In the ultracompetitive and ultralucrative on-demand transportation market, Uber has turned to an API to drive more business.
Less than a week after officially unveiling its API, Uber, which investors have reportedly valued at $17 billion, has already inked deals to integrate its service into applications from a number of prominent companies and services, including OpenTable, Starbucks, United Airlines and TripAdvisor. According to The Wall Street Journal, Uber is compensating some of these partners financially for the business their integrations drum up. Smaller developers who partner with Uber as affiliates are being offered compensation in the form of credits for Uber rides.
But that's not all. As observed by TechCrunch, Uber's publicly posted terms forbid developers from integrating competitive services into their apps:
You may not use the Uber API in any manner that is competitive to Uber or the Uber Services, including in connection with any application, website, or other product or service that also includes, features, endorses, or otherwise supports in any way a third party that provides services competitive to Uber’s products and services, as determined in our sole discretion.
In other words, developers who want to make it easy for users of their apps to summon a ride must guarantee Uber that they'll promote its service exclusively.
A Significant Blow to the Competition?
Uber has established itself as a fiercely competitive company, and its API terms demonstrate that.

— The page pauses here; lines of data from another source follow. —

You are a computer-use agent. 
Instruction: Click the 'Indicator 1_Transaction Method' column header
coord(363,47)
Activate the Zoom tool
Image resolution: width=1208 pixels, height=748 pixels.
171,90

Uber's competitors, which include Lyft, Sidecar and Flywheel, have not yet released APIs of their own. By requiring that developers use its API exclusively, Uber may be able to strike a significant pre-emptive blow to its competitors' API strategies. After all, the on-demand transportation space is one of the hottest, and it represents an attractive, potentially lucrative market for developers. By seizing first-mover advantage, Uber will almost certainly achieve a good deal of traction with its API in a short period. By further requiring developers who want to play ball with it to agree to exclusivity, Uber is forcing developers to choose sides at a time when Uber is their only available option.
Of course, developers have been burned in the past, and some may be wary of Uber's exclusivity requirement. Will Uber's offering remain compelling? Once Uber has enough developers locked in, what will prevent it from changing terms? These are all questions savvy developers will ask.
Those questions might keep some developers from taking up the Uber API, but that doesn't mean that Uber's competitors can breathe a sigh of relief. In fact, it's hard to come up with realistic scenarios under which companies like Lyft will have an easy time responding to Uber's API. Should they launch APIs of their own, they will likely need to be incredibly aggressive in playing catch-up. Even if it turns out that Uber's relationships with its most prominent partners are not exclusive, competitors may be forced to sweeten their offers by providing higher revenue-share percentages. In some cases, up-front cash incentives may even be needed to lure developers, especially those who have already invested time and money integrating with Uber.
Ironically, the competitive nature of the market could prove to be a good thing for developers but not the on-demand transportation companies themselves. Pricing has been a major weapon for these businesses in disrupting the taxi industry, but if expanding their footprints through API integrations and affiliate payments comes at a significant cost, Uber, Lyft and others could find that their APIs are a double-edged sword.